“The envious man thinks that if his neighbor breaks a leg, he will be able to walk better himself.” – Helmut Schoeck

ETR reader Greg A. wants to know how to deal with “family or friends that seem to want you to fail… if a great break in your plan to future success happens, and you tell everyone the good news, and half of them act bitter and discouraging.”

Unfortunately, envy is about as commonplace as crabgrass, though not as easy to spot. But you can defeat it – once you learn how to recognize it.

As you become more successful, the people who know you will change in two ways. First, they will begin to think of you as smarter than they do now. Second, they will sometimes resent your good fortune.

You will probably notice the first – your new intellectual status. Friends will seek your advice and treat it seriously. Siblings will come to you for help. Colleagues and competitors will nod in studied contemplation when you make an offhand remark about business. (Well, not always – but it will happen. And you’re probably going to like it.)

You won’t notice – at least most of the time – the resentment your accomplishments will stir up. You may be kidded now and then about your financial status. You may hear self-deprecatory comparisons. (“It isn’t big money to you, but…”) Every once in a great while, you’ll be stung by a zinger. I remember being lambasted for my penchant for expensive cigar lighters (“You think you’re too good for a Bic?”) and denounced for my tax bracket (“People like you can afford to pay 41 percent, so they should”).

You may be shocked to learn how widespread envy is. In fact, it may floor you to discover that some of your closest relations – partners, family members, and old friends – bear the greatest resentment.

#### Data listing:

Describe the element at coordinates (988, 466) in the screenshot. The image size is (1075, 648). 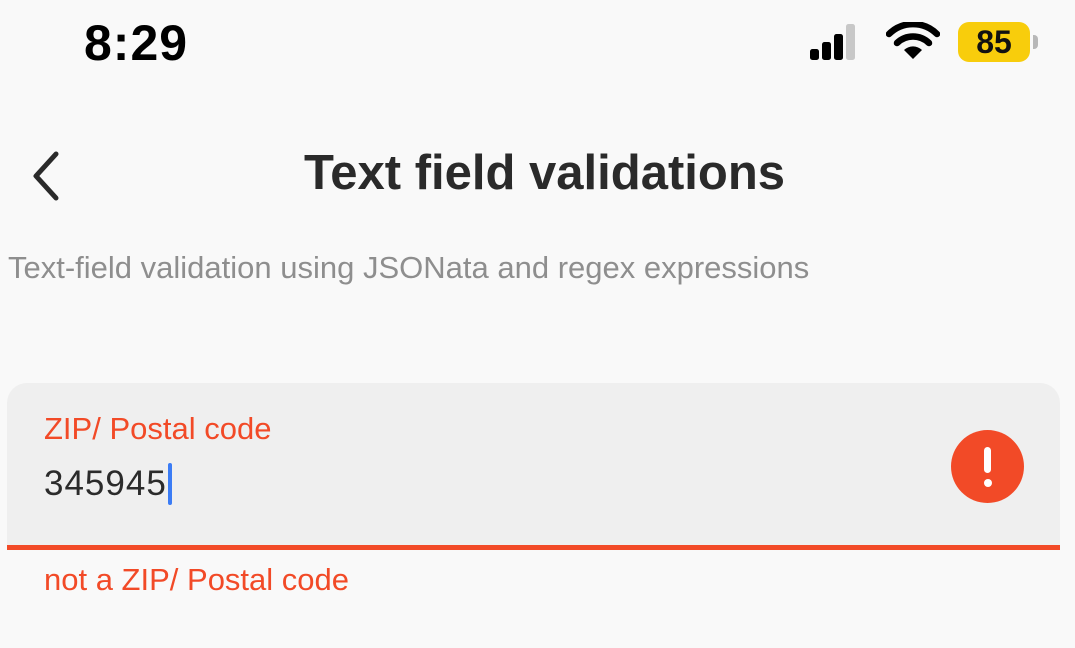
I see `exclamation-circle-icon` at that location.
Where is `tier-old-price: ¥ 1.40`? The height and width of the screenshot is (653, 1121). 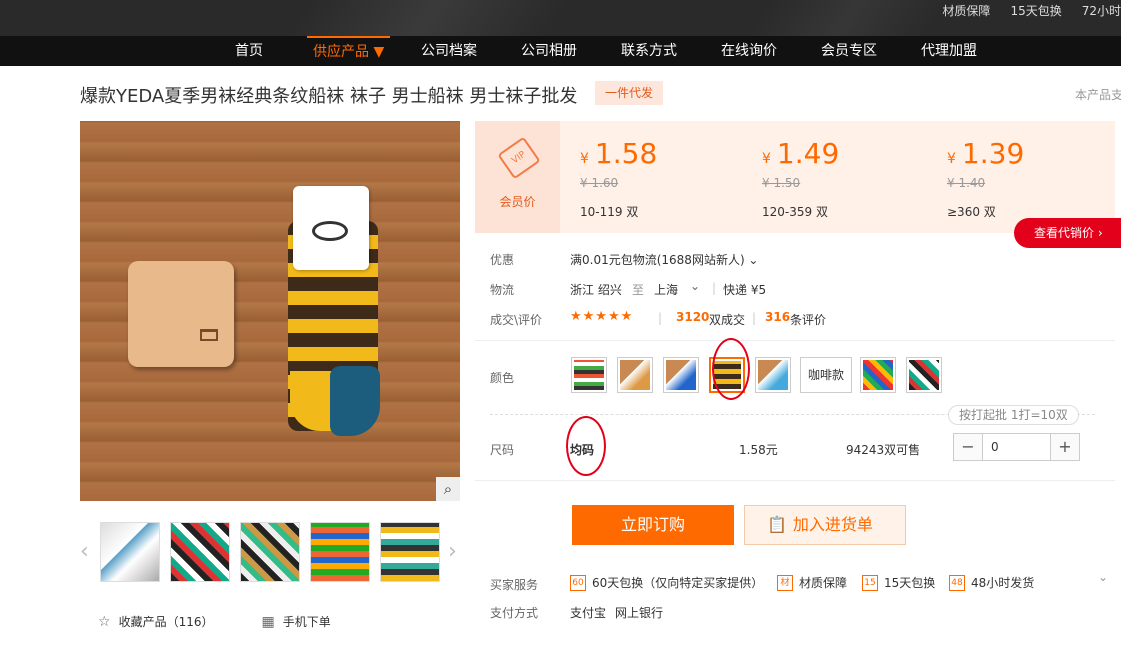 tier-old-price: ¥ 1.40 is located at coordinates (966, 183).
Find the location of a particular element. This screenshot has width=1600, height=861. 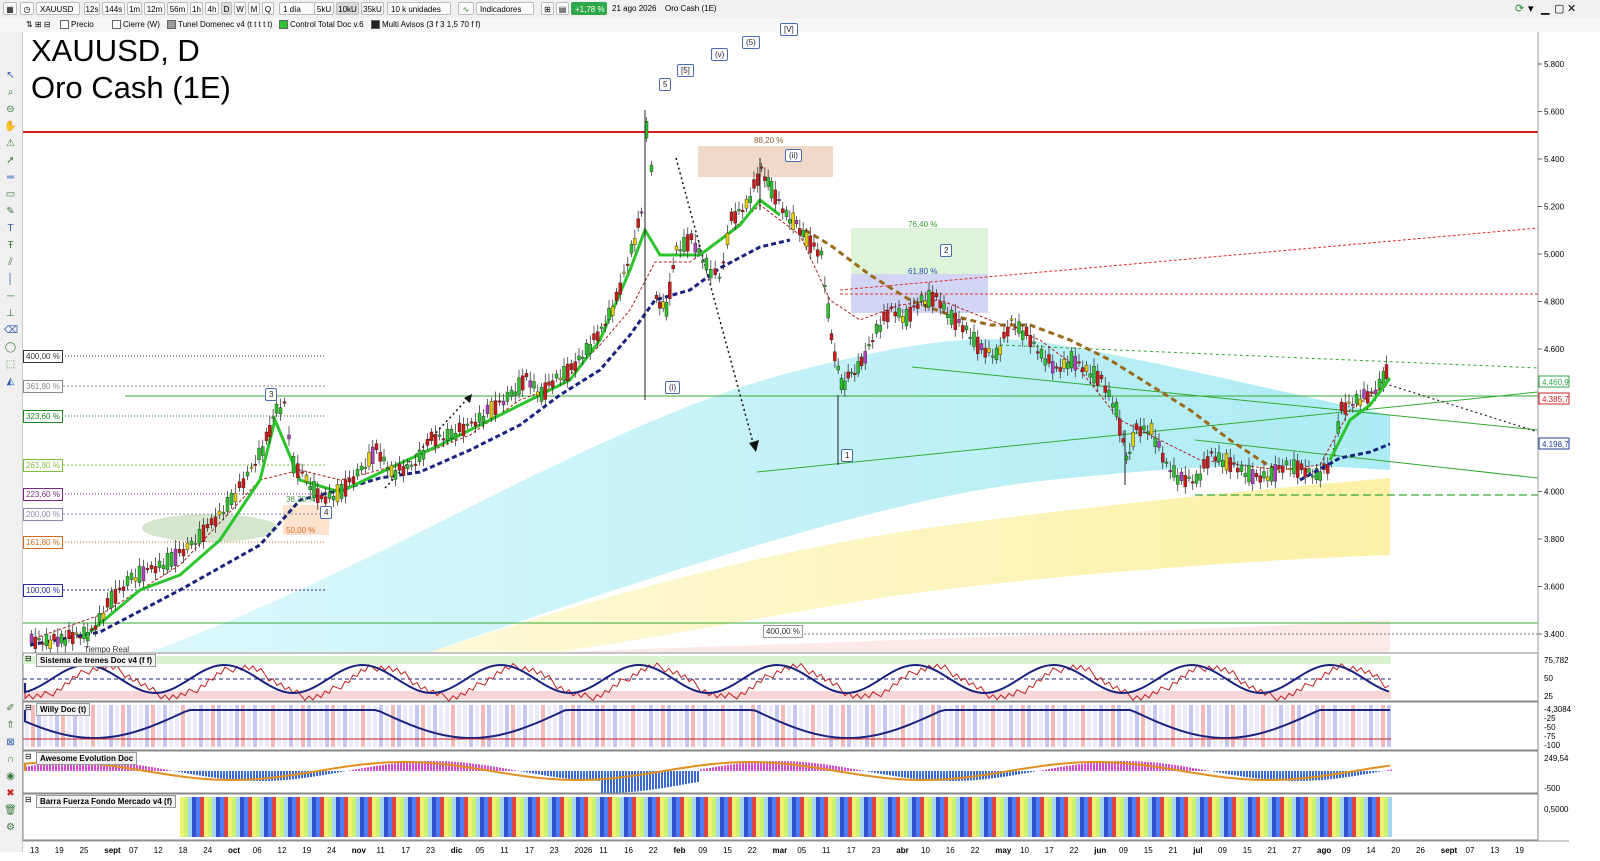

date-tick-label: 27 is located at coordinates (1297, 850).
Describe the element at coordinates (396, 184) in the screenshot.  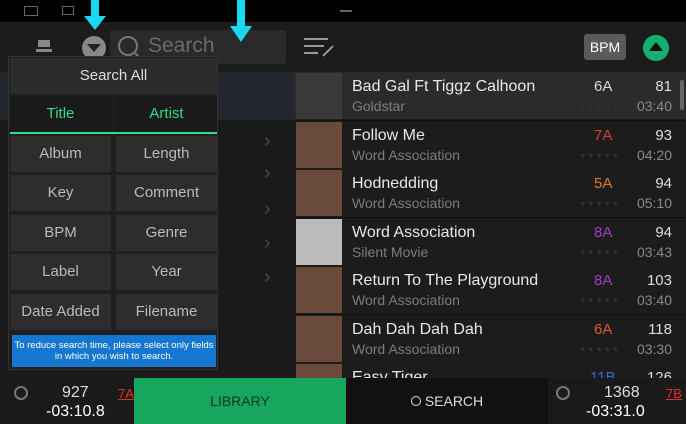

---

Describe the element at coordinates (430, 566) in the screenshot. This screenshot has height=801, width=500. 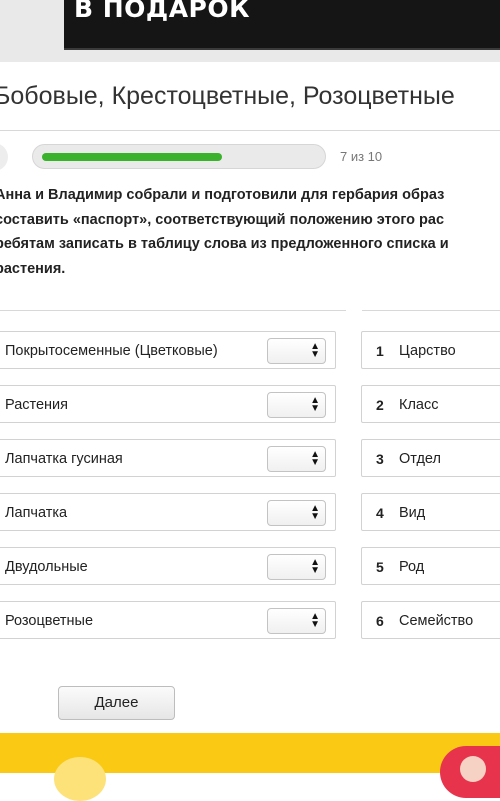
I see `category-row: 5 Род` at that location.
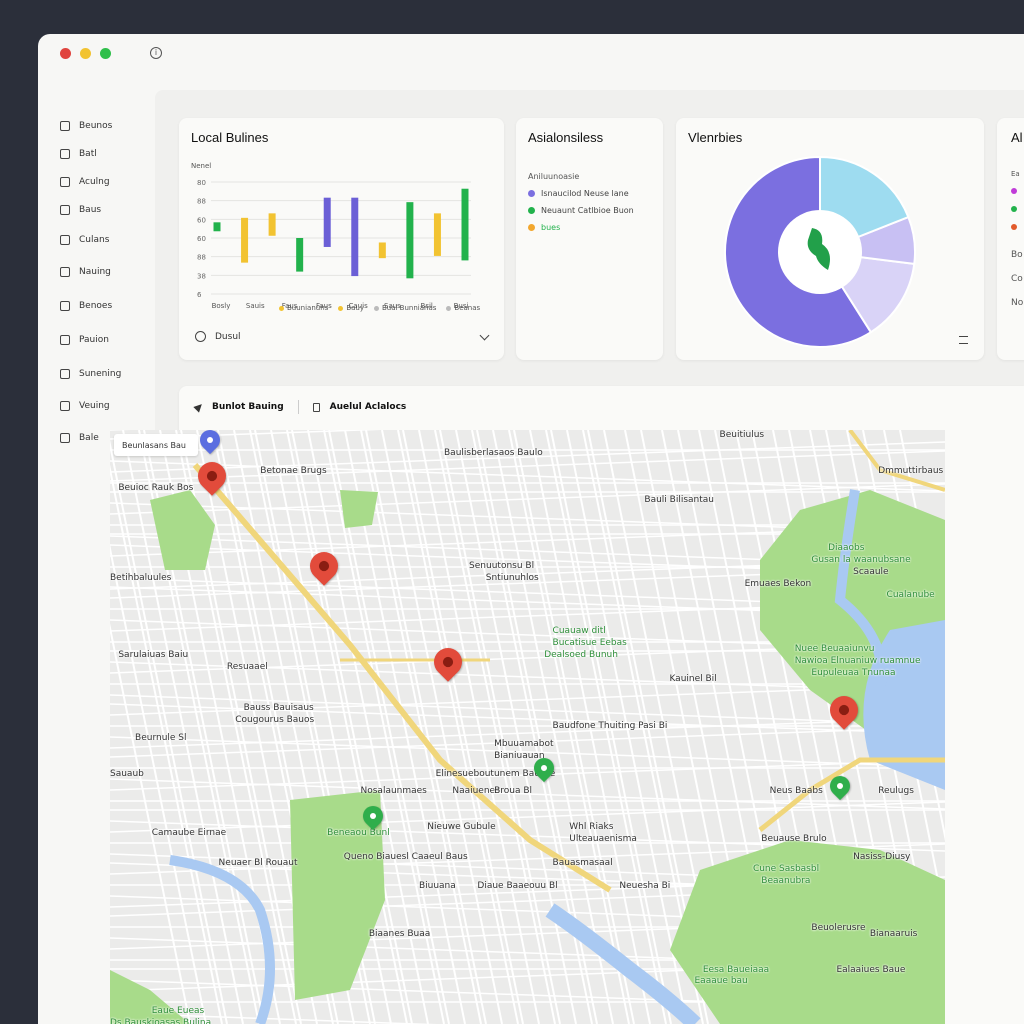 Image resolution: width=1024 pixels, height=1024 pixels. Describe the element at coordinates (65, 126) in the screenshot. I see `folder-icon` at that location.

* * *

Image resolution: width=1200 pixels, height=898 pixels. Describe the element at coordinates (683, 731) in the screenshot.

#### The task:
Copy the portion of the envy passage that starts with the words "You will probably" and ends with the words "to like it.)".

#### Task solution:
You will probably notice the first – your new intellectual status. Friends will seek your advice and treat it seriously. Siblings will come to you for help. Colleagues and competitors will nod in studied contemplation when you make an offhand remark about business. (Well, not always – but it will happen. And you’re probably going to like it.)